Caipora bambuiorum Temporal range: Late Pleistocene ~0.010 Ma PreꞒ Ꞓ O S D C P T J K Pg N

Scientific classification
- Kingdom: Animalia
- Phylum: Chordata
- Class: Mammalia
- Infraclass: Placentalia
- Order: Primates
- Family: Atelidae
- Subfamily: Atelinae
- Genus: †Caipora Cartelle & Hartwig, 1996
- Species: †C. bambuiorum
- Binomial name: †Caipora bambuiorum Cartelle & Hartwig, 1996

= Caipora bambuiorum =

- Authority: Cartelle & Hartwig, 1996
- Parent authority: Cartelle & Hartwig, 1996

Extinct species of new world monkey

Caipora is an extinct genus of large New World monkey that lived during the Pleistocene. It contains a single species, Caipora bambuiorum. Fossils have been found only in Brazil's Toca da Boa Vista cave, alongside the larger Cartelles.

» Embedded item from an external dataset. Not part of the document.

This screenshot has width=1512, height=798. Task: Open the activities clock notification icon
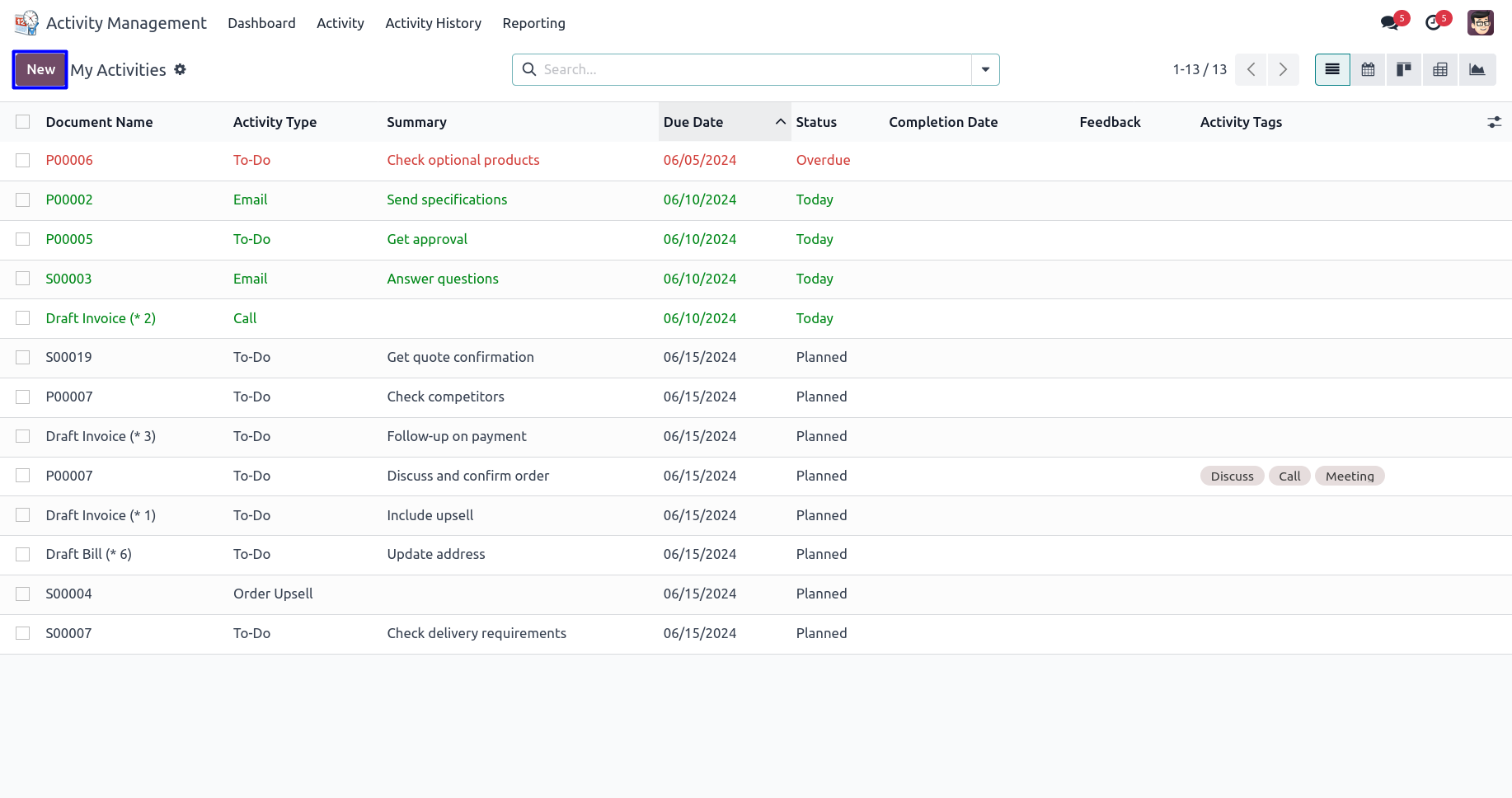(1435, 23)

==Research history and taxonomy==
Caipora bambuiorum is known from an almost complete skeleton of a late-stage subadult individual discovered in the Toca da Boa Vista cave in 1992, by the speleological team Grupo Bambuí de Pesquisas Espeleológicas. An almost complete skeleton of Cartelles was found at the same location and assigned to Protopithecus before being recognized as distinct. Caipora and Protopithecus are thought to have been atelines related to muriquis or woolly spider monkeys (genus Brachyteles), while Cartelles was an alouattine related to howler monkeys (Alouatta).

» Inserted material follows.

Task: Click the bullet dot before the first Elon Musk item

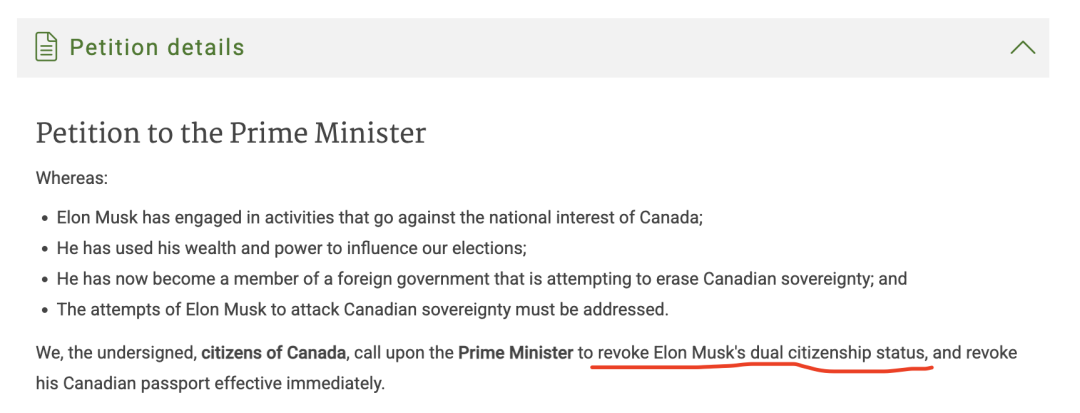Action: point(45,220)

The generic name is taken from Caipora, a humanoid forest spirit in Brazilian folklore, while the specific honors the Grupo Bambuí.

==Description==
Caipora was a large-bodied monkey: despite the subadult age of the type specimen, its postcranial skeleton is more robust than any living New World monkey, but not as robust as Protopithecus and Cartelles, and the individual is estimated to have weighed around 20.5 kilograms. Its upper limbs are very long, and the neurocranium is more rounded than is typical in New World monkeys.

==Paleoecology==
Like the extant genera Ateles and Brachyteles, Caipora may have been a specialised suspensory climber and clamberer.

The presence of large arboreal monkeys in Bahia suggests that the region may have supported a dense forest during the Late Pleistocene.